Four people were killed when a suicide bomber posing as a legal clerk blew himself up and his companion opened fire at a courthouse in northwest Pakistan on Monday, officials said.
The attackers stormed the crowded court complex in the city of Peshawar, less than two months before expected national elections.
Local TV footage showed shards of glass and broken window scattered on the floor of a court building with shattered cabinet doors.
"One suicide bomber blew himself up in the court of an additional sessions. One other man was shot dead by police," said senior police officer Masood Khan Afridi.
"It was an act of terrorism and the target was the judicial complex," he added. "We have cleared the whole area."

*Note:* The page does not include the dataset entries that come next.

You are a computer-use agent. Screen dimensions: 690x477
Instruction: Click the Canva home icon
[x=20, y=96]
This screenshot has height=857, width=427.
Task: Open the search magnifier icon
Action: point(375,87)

Afridi denied reports that some judges and lawyers had been held hostage inside the courts.
"Terrorists have attacked at a time when general elections are very near and the atmosphere for election is smooth," said the information minister for Khyber Pakhtunkhwa province, Mian Iftikhar Hussein.
The attack is the second in Peshawar in less than a month. Militants including a suicide bomber attacked the office of a senior official there on February 18, killing six people.
The heavily-guarded court complex is in front of a five-star hotel and close to government and official buildings.
Khyber, part of Pakistan's semi-autonomous tribal belt on the Afghan border, is in the grip of intensified fighting as part of a long-running military operation against the Taliban and other Islamist insurgents.